Pero cuando uno entra en contacto con historias humanas tan intensas, ¿no le invade la frustración al ver que su trabajo, ese que tanto le ha conmovido, no tiene el mismo resultado sobre los demás que sobre uno mismo?
Totalmente. Es frustrante pasar meses editando un trabajo de 15.000 fotos, vídeos y entrevistas para terminar haciendo luego una pieza de cinco minutos que, con suerte, la visitan unos cuantos miles de personas y no te la publica nadie. Realmente estas historias nadie las quiere ver porque no interesan. Hasta que la sociedad no se conciencie de que esto es la vida, seguiremos así.

¿El fotoperiodismo en países tan antagónicos resulta adictivo?

Puede ser, porque recibes muchísimos estímulos completamente diferentes a los de aquí. En este viaje a India, el segundo que hago, se me generó una especie de contradicción: la odio y me encanta al mismo tiempo. Y en un mismo día puedo sentir las dos cosas. Pero eso también me ha ocurrido en Nueva York. Son realmente las historias y la gente las que te crean esa adicción. Y por eso me interesan las historias humanas, porque me tocan o llegan de alguna manera.

En un momento tan dramático como el actual, ¿es más necesario que nunca que los profesionales de la imagen y el periodismo se adentren en el mundo de los olvidados?
Por supuesto. Si ahora mismo no contamos la realidad más cruda de lo que está ocurriendo, ¿cuándo lo vamos a hacer?

Rodeada de tanta pobreza y miseria, ¿cuántas veces se ha desmoronado?
Todos los días. No había día en el que, en un momento dado, no sintiera impotencia porque debido al lenguaje no me entendían o por no poder cambiar todo lo que me gustaría en dos minutos… Pero luego ves un pequeño gesto o un problema que se ha solucionado y, entonces, te das cuenta de que aunque no puedes cambiar el mundo, sí puedes cambiar pequeñas cosas.
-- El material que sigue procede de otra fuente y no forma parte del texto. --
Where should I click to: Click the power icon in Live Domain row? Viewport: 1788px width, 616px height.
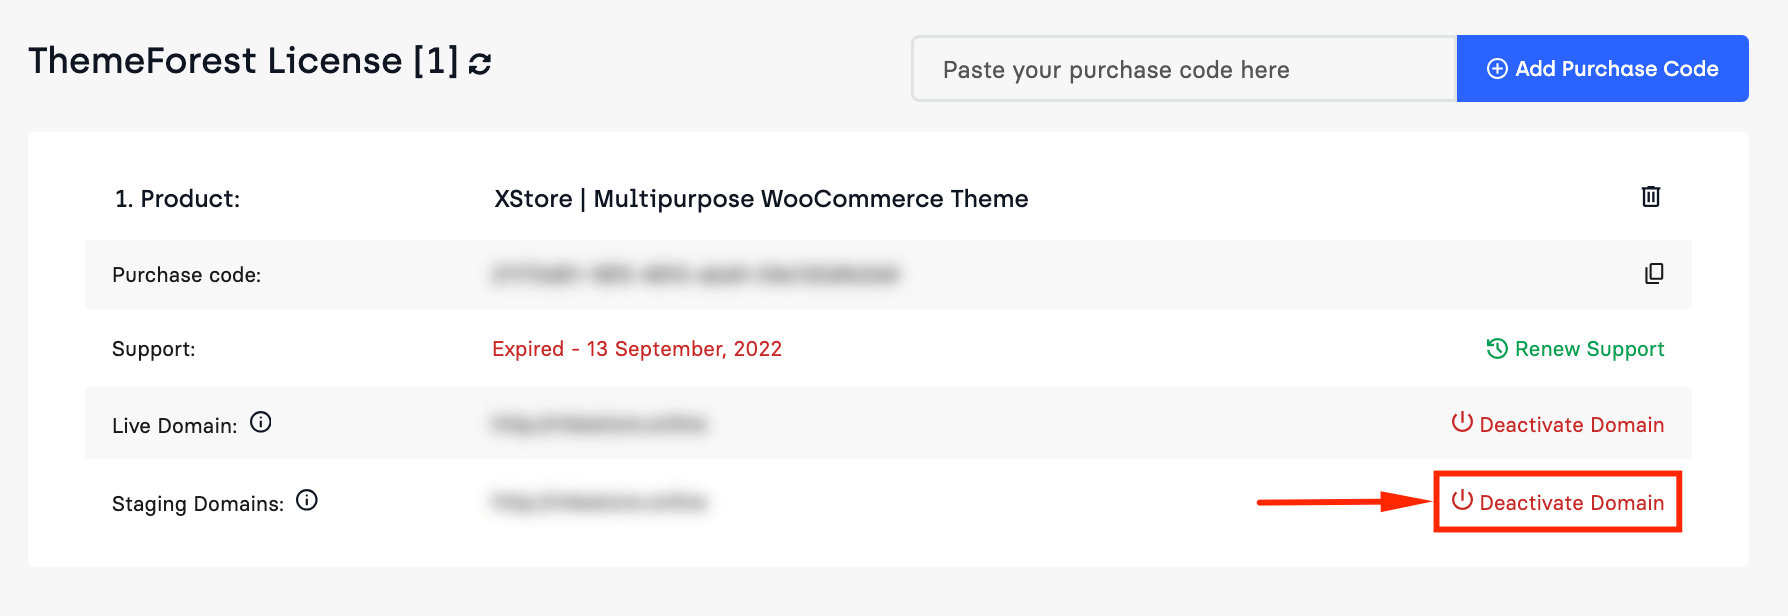[1462, 422]
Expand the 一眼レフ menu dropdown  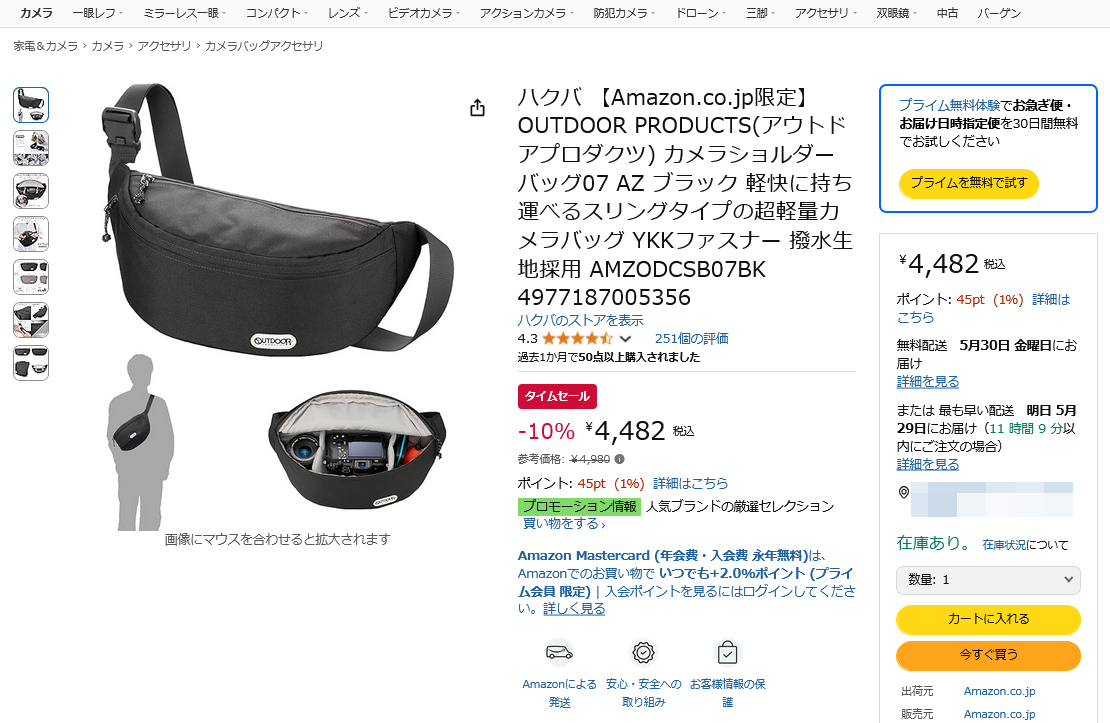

Hay quienes creen que el periodista o fotógrafo debe marcar cierta distancia respecto a la realidad que aborda. ¿Está de acuerdo con esa postura?
Yo no quiero hacerlo. Si realmente quiero llegar a una persona, tengo que entrar en su realidad. ¿Cómo voy a entender a estas personas si no vivo con ellos, si me voy a un hotel de cinco estrellas? Hay que vivir a su lado y luego, cuando te vas a tu casa y analizas tu trabajo, debes ser capaz de apartarte y ver algo más. Pero antes te tienes que ganar su confianza, porque contar la intimidad de alguien es muy fuerte. ¡A ver quién de nosotros sería capaz de desnudarse así! Yo no busco la foto sangrienta. Quiero saber qué pasa por la cabeza de ese niño cuya madre se ha prendido fuego al quedarse viuda porque en la India la repudian. Para llegar a la profundidad de una historia, te tienes que meter, no puedes tomar distancia. Muchos defienden que los profesionales están para informar, pero desde el momento en el que coges una cámara o un micrófono estás poniendo tu visión personal de la realidad.

¿Se equivocan por tanto quienes se llenan la boca hablando de objetividad?
Para mí es imposible ser objetivo…

Como mucho, subjetivamente objetivo…
Ahí podríamos estar de acuerdo (risas).